Leo and Max discuss the finer qualities of good Chinese food. Not really.
The story is fun enough, but the character portrayals at times can be a teensy bit racist. The Blacker Baron has some... interesting lines. And then of course there are the women, who, well, look the way women look in fighting games. There are also plenty of F-bombs and other lines of nonsense. I found the writing silly and too ridiculous to be offensive, which isn't a bad thing. While the story played out I was constantly bombarded by hip-hop that ranged from "This is pretty good, I guess I'm still hip and with it," to, "Turn this crap down and get off my lawn before I call the cops." As a side note, not a single dub was stepped. Keep in mind, I'm over 30, so my taste in music hasn't mattered for years.
The game takes place in large, ugly environments. Nick pointed out the atrocious draw distances. The character models were passable when I was up close and personal, but once I moved a few paces away from something it appeared to have been smeared with Vaseline. I didn't have much time to look around, because I was immediately assaulted by grunts, called Killseekers, who populate the land. These guys are a constant nuisance in the campaign. They're easy enough to kill (they punch in half real good), but if you actually want to spend any time not getting shot, shocked, or set on fire, they become rather annoying. The only reprieve comes when they eventually turn tail and run away --and the only thing that will make them retreat is if something worse is coming your way, like large, hammer-wielding Executioner Killseekers, or even larger reptilian mutants, or countless robotic drones who are armed with shields, firearms, and jetpacks.
Overpowered weapons like Sniper Rifles can change the tide of battle in any game mode.
Once I took out a few Killseekers a mission opened up. These come in two flavors, Free Missions and Story Missions. You can skip Free Missions if you like, but you must complete Story Missions to advance the campaign. New missions are unlocked by earning points through free roaming combat or repeatable Free Missions. Most of the objectives focus on beating other player characters or surviving waves of enemies. Two absolutely horrible missteps come in the form of a mindless racing game and a craptacular ball punching travesty. Luckily, these two distractions make up about 15 minutes of the eight hour experience.

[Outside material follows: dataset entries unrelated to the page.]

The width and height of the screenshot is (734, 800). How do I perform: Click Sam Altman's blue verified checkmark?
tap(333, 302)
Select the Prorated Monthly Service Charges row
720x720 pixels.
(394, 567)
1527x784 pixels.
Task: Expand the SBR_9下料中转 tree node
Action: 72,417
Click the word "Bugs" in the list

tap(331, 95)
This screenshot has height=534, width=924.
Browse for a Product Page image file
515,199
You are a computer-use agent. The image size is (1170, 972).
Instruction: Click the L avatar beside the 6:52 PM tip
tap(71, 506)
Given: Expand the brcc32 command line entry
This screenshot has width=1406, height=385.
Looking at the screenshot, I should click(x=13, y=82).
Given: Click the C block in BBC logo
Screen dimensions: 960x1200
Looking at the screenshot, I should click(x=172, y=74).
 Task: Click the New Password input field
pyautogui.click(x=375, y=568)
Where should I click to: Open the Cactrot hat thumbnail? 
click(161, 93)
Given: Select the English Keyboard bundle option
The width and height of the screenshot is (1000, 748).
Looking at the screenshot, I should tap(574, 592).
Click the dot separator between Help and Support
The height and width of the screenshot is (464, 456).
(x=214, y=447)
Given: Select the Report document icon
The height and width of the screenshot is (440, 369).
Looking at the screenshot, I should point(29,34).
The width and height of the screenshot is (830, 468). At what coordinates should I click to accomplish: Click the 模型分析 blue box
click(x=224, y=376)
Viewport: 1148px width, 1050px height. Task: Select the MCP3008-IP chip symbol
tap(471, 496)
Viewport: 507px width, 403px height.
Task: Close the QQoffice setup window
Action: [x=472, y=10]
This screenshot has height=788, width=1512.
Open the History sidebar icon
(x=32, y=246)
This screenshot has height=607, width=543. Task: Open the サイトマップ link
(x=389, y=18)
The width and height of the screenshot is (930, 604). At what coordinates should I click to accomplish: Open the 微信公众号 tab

The whole campaign is decent enough. It has its moments, but it's basically the versus mode with bots and cut scenes. What's even more baffling is the fact that friendly AI accompanied me through many of the missions. This is a huge missed opportunity for cooperative play. The overall campaign experience would have been greatly enhance had three player co-op been supported. At least the friendly AI is somewhat competent.